:: Given passage ::
== Segment start ==

The name of this blog is based on the character Eowyn from Lord of the Rings because I strongly identify with her on many levels. The purpose of this blog is to proclaim the glory of my Lord and King through His work in conforming me into the image of His Son, Christ Jesus. In all things, I trust you will see His hand at work.

Monday, July 20, 2009

Adlerian Theory Critique

Personal Perspective
There is much in this theory that I appreciate and will likely incorporate into my own therapeutic concept and practice. First, the holistic view of the individual, "contending that people can only be understood as integrated and complete human beings" (Corey, 2009) is, in my opinion, essential to the therapeutic process. We do not exist in a vacuum and therefore cannot be properly understood without due consideration to all aspects of our existence that provide potential or actual impact on who we are both communally and individually.
I also appreciate the notion that behavior is purposeful and the emphasis on individual choice and responsibility. These concepts and the idea that "genetics and heredity are not as important as what we choose to do with the abilities and limitations we possess" (Corey, 2009), appeal to my western, individualistic mindset. Although I am a firm believer in the election of the those mercifully chosen by God for salvation, I also see that God has allowed man freedom to choose between right and wrong, good and evil, as demonstrated in Deuteronomy 30:19, Psalm 25:12, Proverbs 3:31, Isaiah 7:15, all of which speak specifically of human choice. Additionally, most of the entire New Testament is dedicated to calling believers to choose holiness over their old fleshly ways.
Along the same lines, I agree with the notion that internal determinants of behavior include values, beliefs, attitudes, goals, interests and an individual, subjective perception of reality. As noted in my comments about the Psychoanalytic Theory, the manner in which a man thinks determines who he is and we are not always aware of the unconscious thoughts that determine our choices and our behavior.

References

Corey, G. (2009). Theory and practice of counseling and psychotherapy. (8th ed.). USA: Thomson Brooks/Cole.

== Segment end ==

:: Entries supplied ::
== Segment start ==

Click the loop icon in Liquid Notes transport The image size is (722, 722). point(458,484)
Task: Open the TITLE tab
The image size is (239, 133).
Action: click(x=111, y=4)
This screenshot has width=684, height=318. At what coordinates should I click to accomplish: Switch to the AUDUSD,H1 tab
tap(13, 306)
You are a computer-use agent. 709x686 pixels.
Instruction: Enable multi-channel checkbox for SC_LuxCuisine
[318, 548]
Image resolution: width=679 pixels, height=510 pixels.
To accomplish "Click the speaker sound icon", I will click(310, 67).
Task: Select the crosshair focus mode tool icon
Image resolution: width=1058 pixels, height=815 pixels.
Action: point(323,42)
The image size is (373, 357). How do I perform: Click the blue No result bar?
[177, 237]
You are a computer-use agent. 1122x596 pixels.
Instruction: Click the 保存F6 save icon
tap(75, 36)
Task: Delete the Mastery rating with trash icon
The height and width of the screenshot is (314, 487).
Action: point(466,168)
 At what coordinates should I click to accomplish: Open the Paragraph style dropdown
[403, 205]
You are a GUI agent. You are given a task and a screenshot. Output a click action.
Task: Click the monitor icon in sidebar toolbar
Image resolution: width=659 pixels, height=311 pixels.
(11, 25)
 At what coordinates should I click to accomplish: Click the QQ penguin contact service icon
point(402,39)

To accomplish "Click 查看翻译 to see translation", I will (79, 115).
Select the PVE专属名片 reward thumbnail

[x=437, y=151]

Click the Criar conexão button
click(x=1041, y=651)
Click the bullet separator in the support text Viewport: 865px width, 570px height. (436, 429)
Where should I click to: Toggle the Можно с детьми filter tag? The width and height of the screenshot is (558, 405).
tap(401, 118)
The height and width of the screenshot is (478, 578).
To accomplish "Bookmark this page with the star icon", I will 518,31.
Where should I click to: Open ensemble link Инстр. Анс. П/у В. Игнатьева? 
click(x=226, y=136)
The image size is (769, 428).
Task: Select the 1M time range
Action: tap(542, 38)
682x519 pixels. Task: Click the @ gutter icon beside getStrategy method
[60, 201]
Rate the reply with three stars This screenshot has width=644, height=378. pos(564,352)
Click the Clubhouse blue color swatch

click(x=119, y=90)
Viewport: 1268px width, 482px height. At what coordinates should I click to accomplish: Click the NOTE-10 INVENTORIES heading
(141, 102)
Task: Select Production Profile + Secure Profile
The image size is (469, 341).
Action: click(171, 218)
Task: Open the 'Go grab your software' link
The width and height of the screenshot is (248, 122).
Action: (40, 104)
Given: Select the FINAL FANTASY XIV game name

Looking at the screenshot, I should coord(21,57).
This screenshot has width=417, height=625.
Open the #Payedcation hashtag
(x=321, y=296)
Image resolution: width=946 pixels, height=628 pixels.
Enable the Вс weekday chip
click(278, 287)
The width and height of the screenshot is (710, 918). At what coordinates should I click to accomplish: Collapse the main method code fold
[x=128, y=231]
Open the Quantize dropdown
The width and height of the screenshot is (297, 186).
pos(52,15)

== Segment end ==

:: Task list ::
a) Answer these questions using the Adlerian theory post:
(i) Which character is the blog's name based on?
(ii) Which Bible passages are cited as speaking specifically of human choice?
(iii) Which edition of Corey's book appears in the references?
b) Retype the Adlerian theory post between "Along the same" and "and our behavior.", inclusive.

:: Solutions per task ::
a)
(i) Eowyn from Lord of the Rings
(ii) Deuteronomy 30:19, Psalm 25:12, Proverbs 3:31, and Isaiah 7:15
(iii) The 8th edition

b)
Along the same lines, I agree with the notion that internal determinants of behavior include values, beliefs, attitudes, goals, interests and an individual, subjective perception of reality. As noted in my comments about the Psychoanalytic Theory, the manner in which a man thinks determines who he is and we are not always aware of the unconscious thoughts that determine our choices and our behavior.